The one-notch downgrade to A+ from AA- came even though the Chinese government earlier this year launched a “de-risking” drive after years of credit-fueled stimulus spurred by the need to meet official growth targets.

“Despite the fact that the government has shown greater resolve to implement the deleveraging policy, we continue to see overall credit in the corporate sector staying at a 9 percent point”, Kim Eng Tan, an S&P senior director of sovereign ratings, said in a conference call.

“We’ve now come to the conclusion that while we do expect some deleveraging in the next few years, this deleveraging is likely to be much more gradual than we thought could have been the case early this year,” he added.

China’s banks extended a record 12.65 trillion yuan ($1.84 trillion) of loans in 2016, roughly the size of Italy’s economy, while total social financing, a broad measure of credit and liquidity in the economy was a record 17.8 trillion yuan ($2.70 trillion). Both metrics are expected to set new records this year.

“One of the things that we do look for is more than just stabilization of financial risks, but actual decline or moderation in financial risks,” Tan said.

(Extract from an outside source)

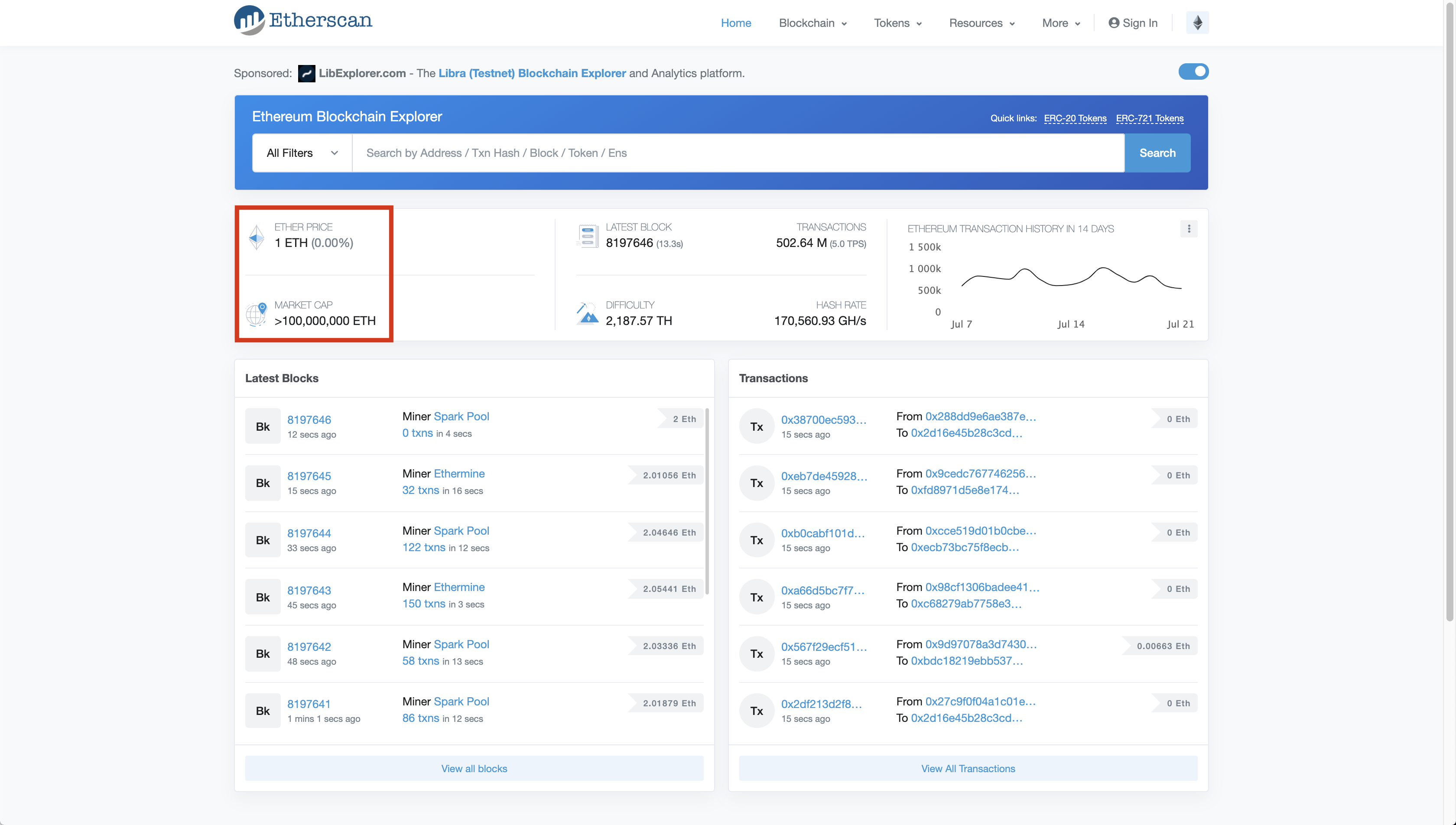Open View all blocks link
Viewport: 1456px width, 825px height.
(x=474, y=768)
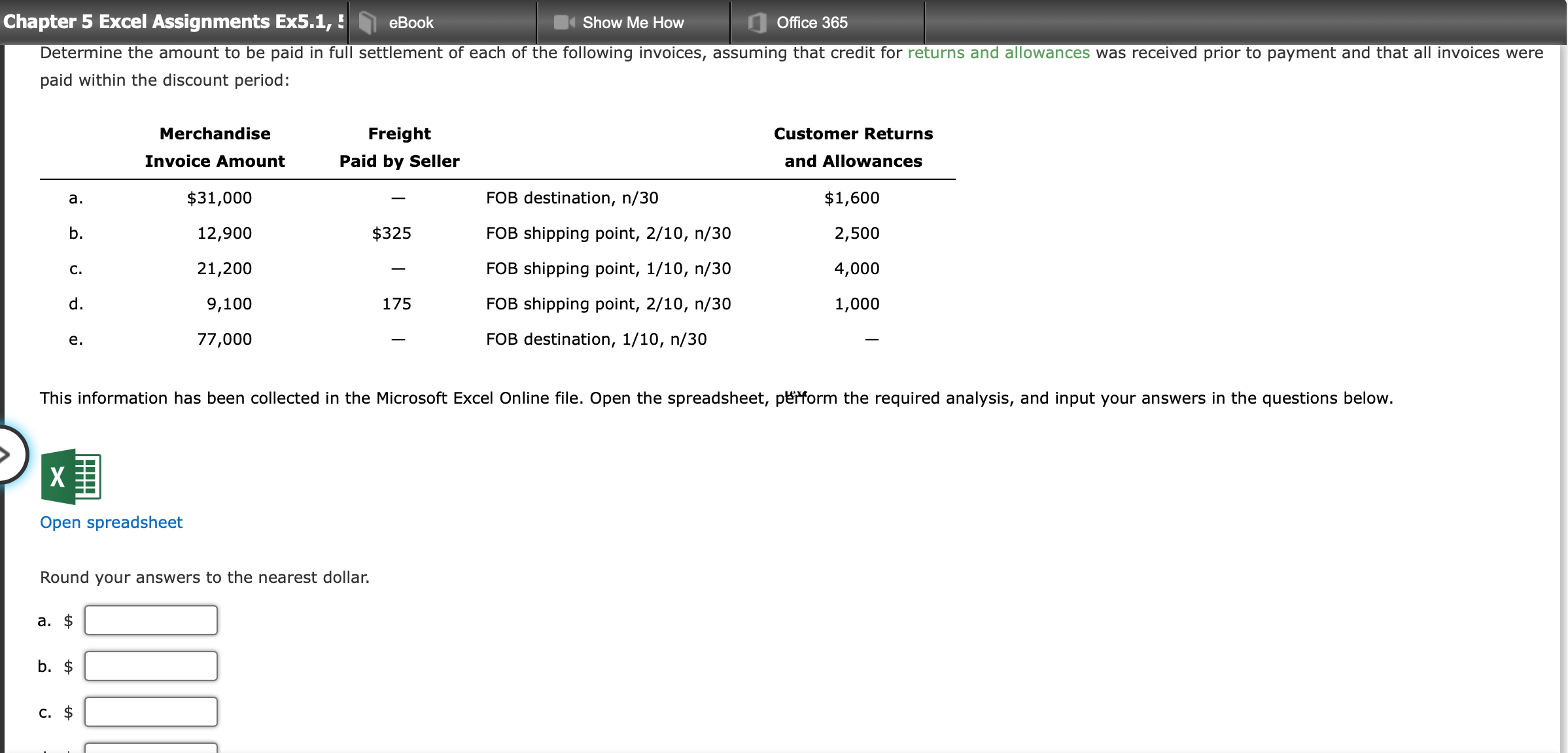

China’s S&P rating is now in line with those of Moody’s and Fitch. As a result, “the direct economic/market impact of [the downgrade] is low,” Stephen Gallo, European head of FX strategy at BMO Financial Group, told CNBC.

“Going forward, the outcome from the upcoming [Communist] party congress and the government’s commitments to further reforms will be the bigger drivers for both market sentiment and ratings agencies,” predicted Diana Kiluta Amoa, emerging market debt portfolio manager at JP Morgan Asset Management.

China’s finance ministry, meanwhile, said the downgrade ignored the economic fundamentals and development potential of the world’s second-largest economy.

“China is able to maintain the stability of its financial systems through cautious lending, improved government supervision and credit risk controls,” the ministry said.